Plummet of Canadian loonies on the global market to 76 cents U.S. will likely result in a slow holiday shopping season, experts say. (Photo: Creative Commons, Sharon Drummond ) Plummet of Canadian loonies on the global market to 76 cents U.S. will likely result in a slow holiday shopping season, experts say. (Photo: Creative Commons, Sharon Drummond )

Robert Williamson
News Reporter

This year, the holiday rush will be more of a stroll.

In a period when the Canadian dollar has taken a nosedive on the global market, experts are anticipating a slow year in terms of holiday shopping.

“Canadians everywhere are feeling the effects of the hit,” said John Williams, founder and partner at J.C. Williams Group, a global retail advisor based in Toronto. “The hit to the dollar has restricted spending both in and out of the country.”

Through the emergence of online shopping, Canadians have been spoiled in their choice of where to bargain hunt during the winter season.

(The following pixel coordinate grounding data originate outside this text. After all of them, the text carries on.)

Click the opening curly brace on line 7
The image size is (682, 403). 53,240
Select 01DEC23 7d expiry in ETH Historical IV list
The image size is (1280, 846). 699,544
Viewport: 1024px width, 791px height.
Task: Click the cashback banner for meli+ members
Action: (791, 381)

Though, due to the drop off to 76-cents on the United States dollar, the low loonie has prevented retailers from rolling out the sales this year.

“Retailers are being effected most of all,” said Williams. “Stores on the other side of the border know that Canadians won’t be crossing over to shop there this holiday season, which has caused them to reduce any and all sales they may have had in a regular year.”

While American retailers are delaying sales due to the absence of demand, Canadian stores are having a tougher time marketing products due to the cost of bringing them in.

“Canadian retailers are in the same boat, the price of foreign products are far too high now for there to be significant cost cuts and price saving over the holiday,” said Williams.

Stores are having a rough time accommodating seasonal shoppers,  so many tech savvy consumers have turned to the web for their deals.

“I haven’t been able to find any deals in stores, that’s true, but I’m always hunting and finding some decent deals online,” said Taras Michalek, 24, woodworking student at Humber College. “The sales aren’t as big as usual, but they’re there.”

A Statistics Canada report titled Consumer Holiday Shopping Patterns said nearly a quarter of a retailer’s sales in a fiscal year come from the two months of holiday season.

Williams said the typical winter sees sales that average 50 per cent higher than the rest of the year’, however the anticipated consensus for 2015 is that regular holiday sales won’t materialize either in shops or online. “Canadians can’t expect the same level of saving they’ve enjoyed in past years while the dollar was a bit stronger.” he said.

The high priced holiday season has become a talking point for students heading into the winter break, though some don’t see an issue with the price hike.

“This won’t effect me either way,” said Kavya Mohan, a 20-year-old nursing student from Humber. “I don’t plan on spending either more or less money this year.”

While some students can afford peace of mind surrounding the matter, others feel they will be affected.

“The fact that almost everything online is priced by the American dollar is going to make it pretty difficult for me this year.” said Michalek. “With shipping and handling tacked on, I can’t afford half of what I’m used to at Christmas.”